### Task directions:
Please reproduce each of the following entries exactly.

### Task input:

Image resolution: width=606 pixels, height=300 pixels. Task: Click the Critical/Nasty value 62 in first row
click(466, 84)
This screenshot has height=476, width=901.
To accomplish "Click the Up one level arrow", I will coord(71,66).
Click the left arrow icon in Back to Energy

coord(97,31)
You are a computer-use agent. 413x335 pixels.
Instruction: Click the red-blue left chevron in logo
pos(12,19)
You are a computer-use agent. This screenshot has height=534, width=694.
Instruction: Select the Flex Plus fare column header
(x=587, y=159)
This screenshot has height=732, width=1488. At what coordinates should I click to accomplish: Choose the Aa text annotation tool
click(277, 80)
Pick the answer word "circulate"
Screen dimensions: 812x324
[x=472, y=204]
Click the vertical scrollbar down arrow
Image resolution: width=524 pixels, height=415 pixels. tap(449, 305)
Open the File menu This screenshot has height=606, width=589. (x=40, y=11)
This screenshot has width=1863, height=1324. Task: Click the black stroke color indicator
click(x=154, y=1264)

### Response area:
Image resolution: width=606 pixels, height=300 pixels. Task: Click the Critical/Nasty value 62 in first row
click(466, 84)
This screenshot has height=476, width=901.
To accomplish "Click the Up one level arrow", I will coord(71,66).
Click the left arrow icon in Back to Energy

coord(97,31)
You are a computer-use agent. 413x335 pixels.
Instruction: Click the red-blue left chevron in logo
pos(12,19)
You are a computer-use agent. This screenshot has height=534, width=694.
Instruction: Select the Flex Plus fare column header
(x=587, y=159)
This screenshot has height=732, width=1488. At what coordinates should I click to accomplish: Choose the Aa text annotation tool
click(277, 80)
Pick the answer word "circulate"
Screen dimensions: 812x324
[x=472, y=204]
Click the vertical scrollbar down arrow
Image resolution: width=524 pixels, height=415 pixels. tap(449, 305)
Open the File menu This screenshot has height=606, width=589. (x=40, y=11)
This screenshot has width=1863, height=1324. Task: Click the black stroke color indicator
click(x=154, y=1264)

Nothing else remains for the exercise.